There is nothing just about the Department of Justice's suit against Yale's use of affirmative action
This fall, as seniors scramble to submit their college applications, many find themselves checking off a box to indicate their race—wondering what their answer will mean for their admission prospects. The U.S. Department of Justice (DOJ) apparently has a very good idea of that.
On Aug. 13, based on aggressive lobbying from the Asian American Coalition for Education and other similar organizations, the DOJ accused Yale University of violating Title VI of the Civil Rights Act of 1964, which prohibits discrimination of federal funds on the basis of race, color, and national origin. The DOJ contended that by favoring non-Asian and non-white applicants through affirmative action, Yale’s admissions process was unconstitutional.
Yale has always maintained that though they take race into account when choosing students to accept, they focus more on a student’s holistic application, as confirmed on their admissions website. Yale—and universities with similar affirmative action policies—are completely justified in considering an applicant's race during the admissions process, as it factors in years of systemic racism and creates a more diverse student body.
Ignoring race and income altogether will further uphold the opportunity gap, entrenching families in a generational cycle of poverty. While it may be nice to envision a world in which race-blind admissions are perfectly fair and all races are treated equally and grow up in the same circumstances, that is not a reality that has ever existed in the United States.
Senior Kanayo Duru, who is Black, pointed out that affirmative action helps to combat the implicit bias of many employers and admissions officers. “From college admissions officers to hiring committees, a lot of people have prejudices against [Black and Indigenous people of color],” Duru said, “even if they don’t realize them.”
The DOJ brings forth a case that holds no judicial precedent; the Supreme Court of the United States has time and time again ruled in favor of the use of affirmative action. Fisher vs. University of Texas (2016) and Grutter vs. Bollinger (2003) both ruled that universities may consider race in their admissions process, so long as it is not the deciding factor in admissions. It clearly isn’t for Yale—just look at their demographics. Despite affirmative action, over half of their student body is white, about 20 percent is Asian, 13.3 percent is Hispanic (of any race), and only 7.7 percent is Black.
In an email to the Yale community on Aug. 13, following the DOJ’s accusation, university president Peter Salovey wrote, “We will continue to look at the whole person when selecting whom to admit … [and] will continue to create a student body that is rich in a diverse range of ideas, expertise and experiences.”

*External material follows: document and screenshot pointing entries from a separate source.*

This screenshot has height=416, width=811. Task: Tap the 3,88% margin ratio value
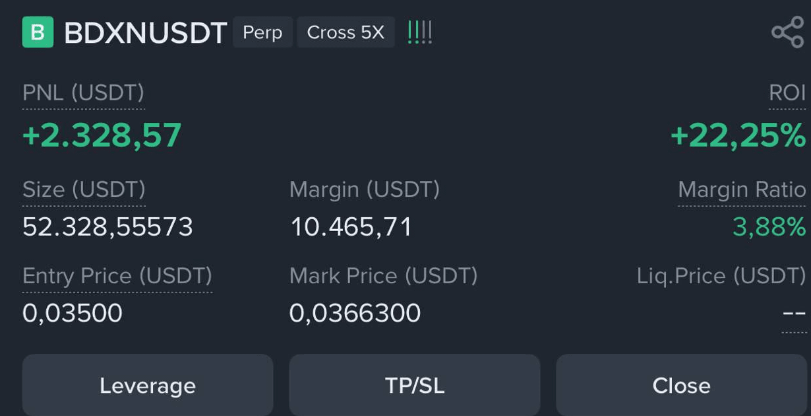click(x=769, y=227)
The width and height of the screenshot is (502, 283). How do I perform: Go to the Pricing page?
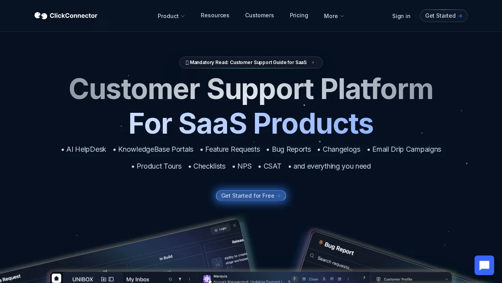tap(299, 15)
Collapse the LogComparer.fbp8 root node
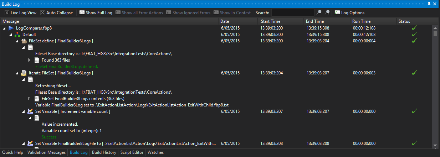The width and height of the screenshot is (440, 157). tap(4, 28)
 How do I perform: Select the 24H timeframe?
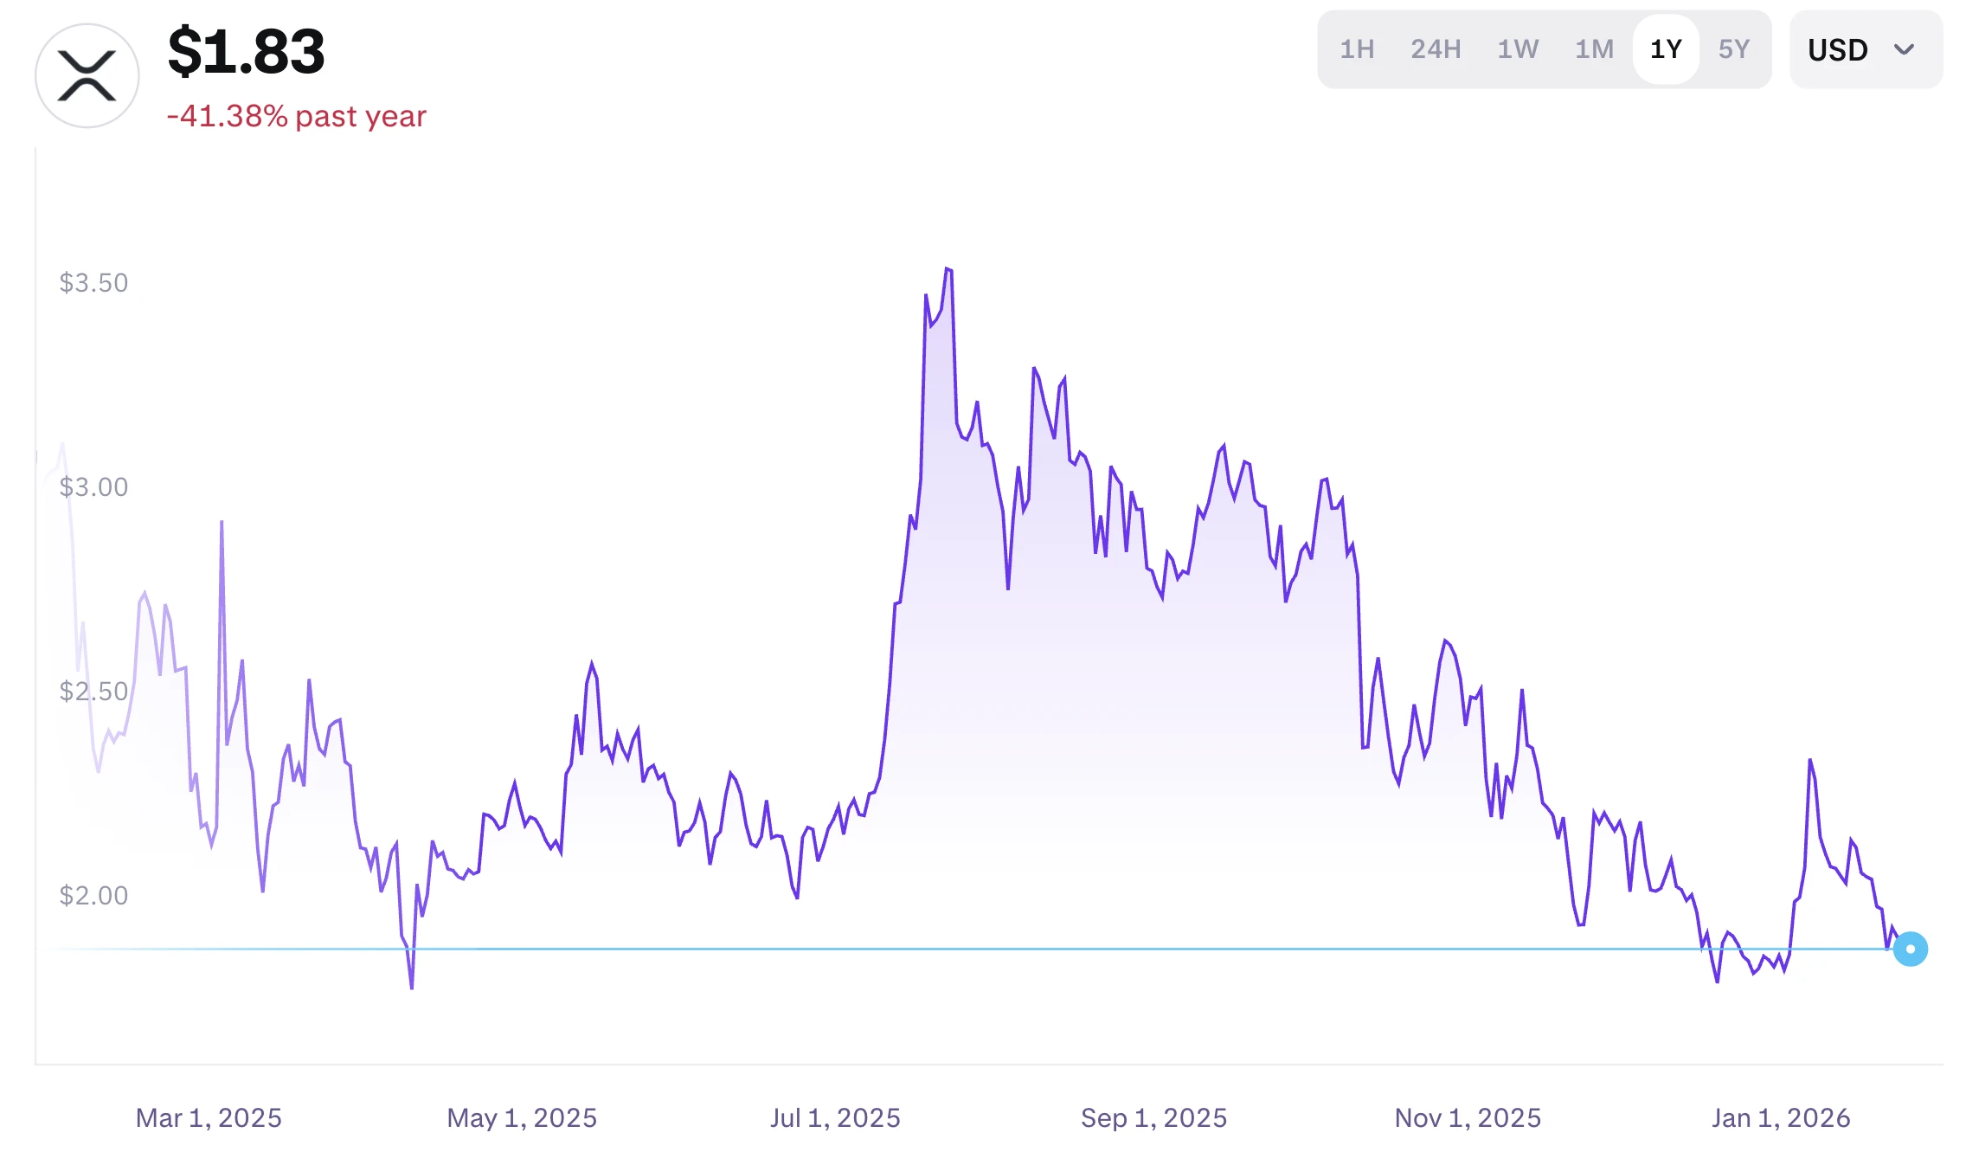point(1436,49)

Peter Smith, a former Yale admissions officer, current faculty member at The George Washington University Law School, and expert in constitutional law, defended Yale’s use of affirmative action in an email to Silver Chips. “The best analogy,” Smith wrote, “is to a race in which some of the participants are forced to start 50 meters behind the other runners, with a heavy weight tied to their ankles. Affirmative action seeks to lessen that weight.”

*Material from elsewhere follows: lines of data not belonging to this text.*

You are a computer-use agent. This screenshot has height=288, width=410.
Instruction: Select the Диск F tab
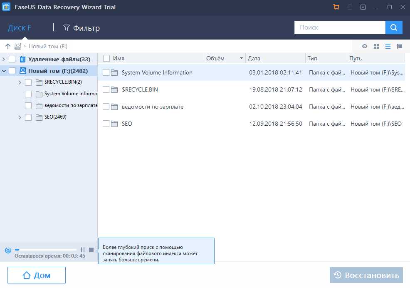click(x=19, y=28)
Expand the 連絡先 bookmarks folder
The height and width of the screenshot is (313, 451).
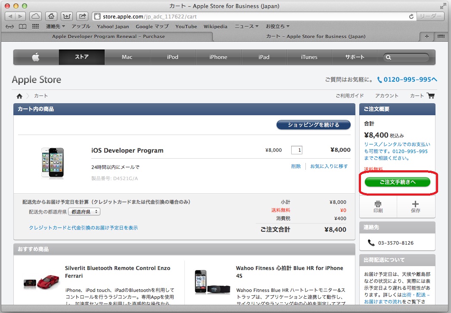tap(56, 27)
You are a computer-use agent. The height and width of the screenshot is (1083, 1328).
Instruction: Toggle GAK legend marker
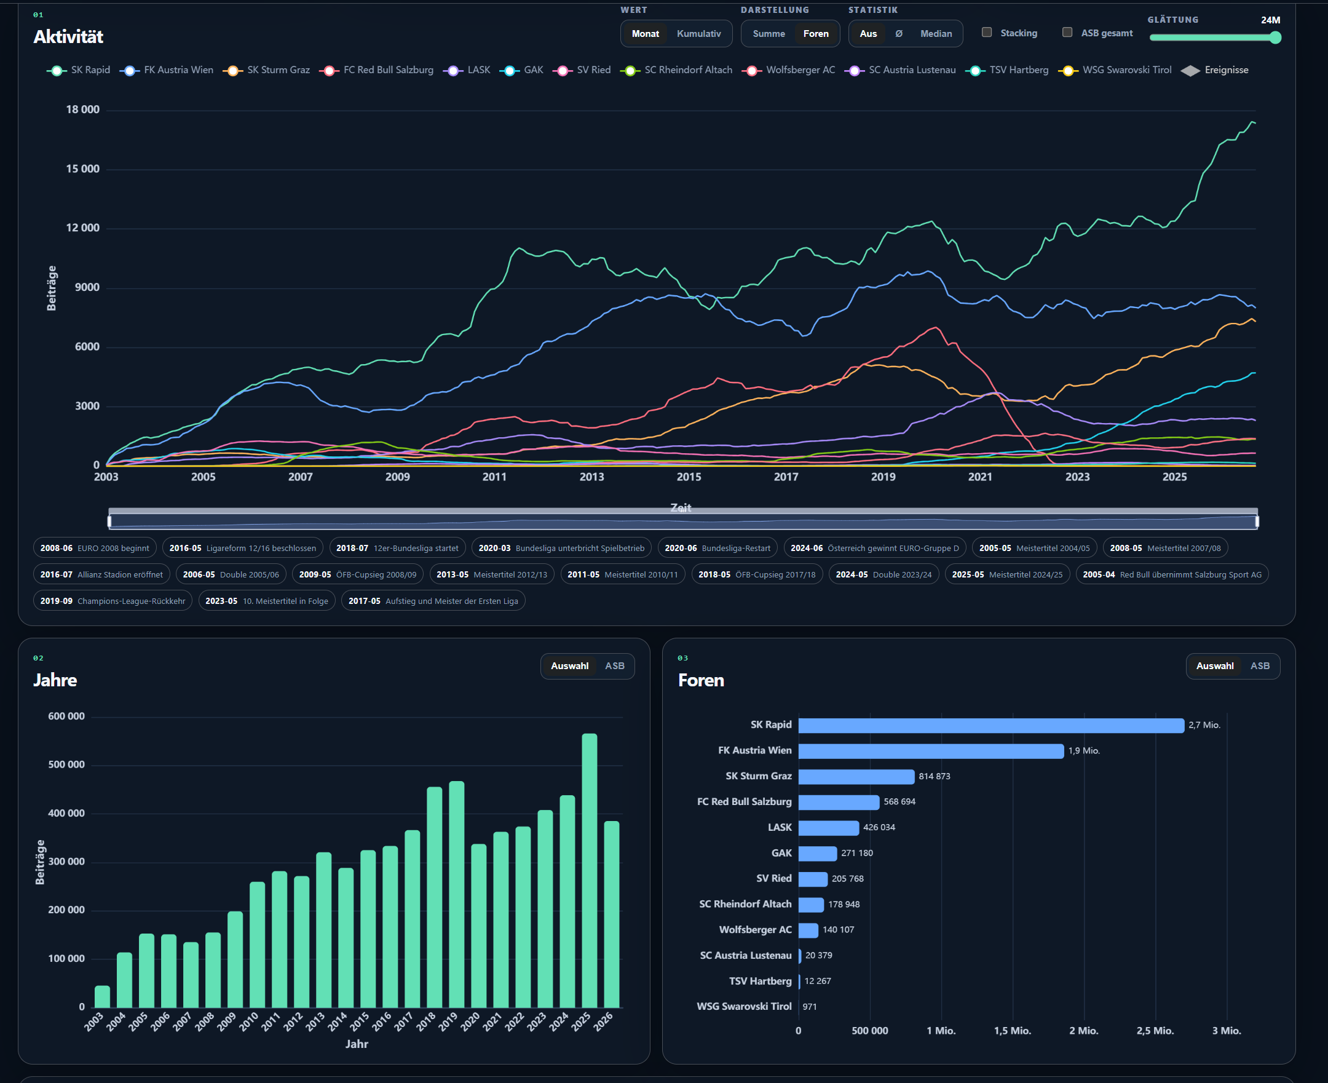pyautogui.click(x=509, y=70)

The U.S. has suppressed its Black population since its establishment. Affirmative action presents itself as a tool to level the playing field and consider the impacts of that oppression on the college application process.
The U.S. Department of Education Office for Civil Rights reports that in 2011, only about 57 percent of Black students and 67 percent of Latinx students could access courses necessary for college readiness, such as basic secondary science classes like biology and chemistry, compared to 71 percent of white and 81 percent of Asian students. Yale must not look past the fact that many Black and Latinx youth lack proper access to essential resources going into higher education, and should keep making active efforts to include racial minorities on their campus.
A diverse group of people creates more open-minded and prepared citizens. They will enter society and the workforce as understanding individuals who are willing to learn about the perspectives of others, as confirmed by the American Council on Education (ACE).
“Education within a diverse setting prepares students to become good citizens in an increasingly complex, pluralistic society,” the ACE wrote in a board diversity statement on the Importance of Diversity in Higher Education. When attending any university, students should be immersed in a diverse and inclusive community with students who can share unique experiences and perspectives.
Alice Park, a current student at Yale and alumna of Silver Chips, agreed that diversity matters on campus and described other ways Yale is trying to open up their application process to minority students. “There's a lot of efforts to get more underrepresented groups applying to Yale,” said Park. “We have admissions ambassadors who go to high schools where no one has been to Yale in a long time.”
As part of their investigation, the DOJ demanded that Yale employ race-blind admissions for the current 2020-2021 application cycle. This is unreasonable—and it is an immense disservice to students. It could very well take away from their abilities to learn from one another by creating a homogeneous freshman class. Yale’s goal in their use of affirmative action is to create a diverse student body and to help level the playing field between races. In order to do that, race needs to be considered.